PURPOSE: To investigate the effect of esculentoside A (EsA) on radiation-induced cutaneous and fibrovascular toxicity and its possible molecular mechanisms, both in vivo and in vitro. METHODS AND MATERIALS: Mice received drug intervention 18 hours before 30 Gy to the right hind leg. Alterations in several cytokines expressed in skin tissue 2 days after irradiation were determined by ELISA. Early skin toxicity was evaluated 3 to 4 weeks after irradiation by skin scoring, and both tissue contraction and expression of TGF-beta1 were determined for soft-tissue fibrosis 3 months after irradiation. In vitro, the effect of EsA on radiation-induced nitric oxide (NO) and cytokine production in different cell types was measured by application of 2, 4, and 8 Gy. RESULTS: In vivo, EsA reduced levels of IL-1alpha, MCP-1, VEGF, and TGF-beta1 in cutaneous tissue and reduced soft-tissue toxicity. In vitro, EsA inhibited the IL-1alpha ordinarily produced after 4 Gy in A431 cells. In Raw264.7 cells, EsA reduced levels of IL-1alpha, IL-1beta, and NO production costimulated by radiation and lipopolysaccharide (LPS). In L-929 cells, EsA inhibited VEGF, TNF, and MCP-1 production at 2, 4, and 8 Gy. CONCLUSIONS: Esculentoside A protects soft tissues against radiation toxicity through inhibiting the production of several proinflammatory cytokines and inflammatory mediators in epithelial cells, macrophages, fibroblasts, and skin tissue.

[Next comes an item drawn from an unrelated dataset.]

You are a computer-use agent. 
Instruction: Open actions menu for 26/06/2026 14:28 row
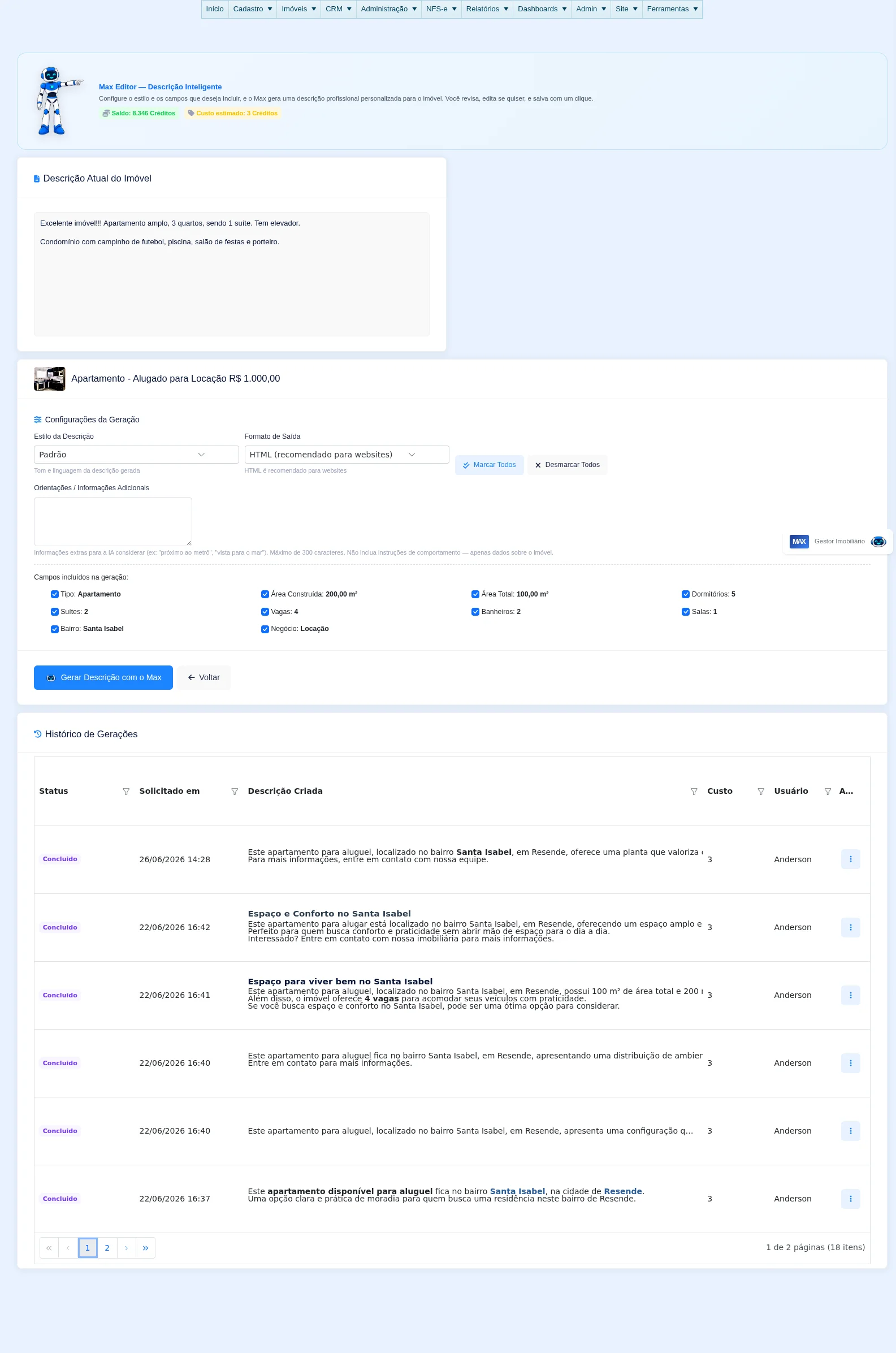850,859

Curcumin protects against radiation-induced acute and chronic cutaneous toxicity in mice and decreases mRNA expression of inflammatory and fibrogenic cytokines.

PURPOSE: To determine whether curcumin ameliorates acute and chronic radiation skin toxicity and to examine the expression of inflammatory cytokines (interleukin [IL]-1, IL-6, IL-18, IL-1Ra, tumor necrosis factor [TNF]-alpha, and lymphotoxin-beta) or fibrogenic cytokines (transforming growth factor [TGF]-beta) during the same acute and chronic phases. METHODS AND MATERIALS: Curcumin was given intragastrically or intraperitoneally to C3H/HeN mice either: 5 days before radiation; 5 days after radiation; or both 5 days before and 5 days after radiation. The cutaneous damage was assessed at 15-21 days (acute) and 90 days (chronic) after a single 50 Gy radiation dose was given to the hind leg. Skin and muscle tissues were collected for measurement of cytokine mRNA. RESULTS: Curcumin, administered before or after radiation, markedly reduced acute and chronic skin toxicity in mice (p < 0.05). Additionally, curcumin significantly decreased mRNA expression of early responding cytokines (IL-1 IL-6, IL-18, TNF-alpha, and lymphotoxin-beta) and the fibrogenic cytokine, TGF-beta, in cutaneous tissues at 21 days postradiation. CONCLUSION: Curcumin has a protective effect on radiation-induced cutaneous damage in mice, which is characterized by a downregulation of both inflammatory and fibrogenic cytokines in irradiated skin and muscle, particularly in the early phase after radiation. These results may provide the molecular basis for the application of curcumin in clinical radiation therapy.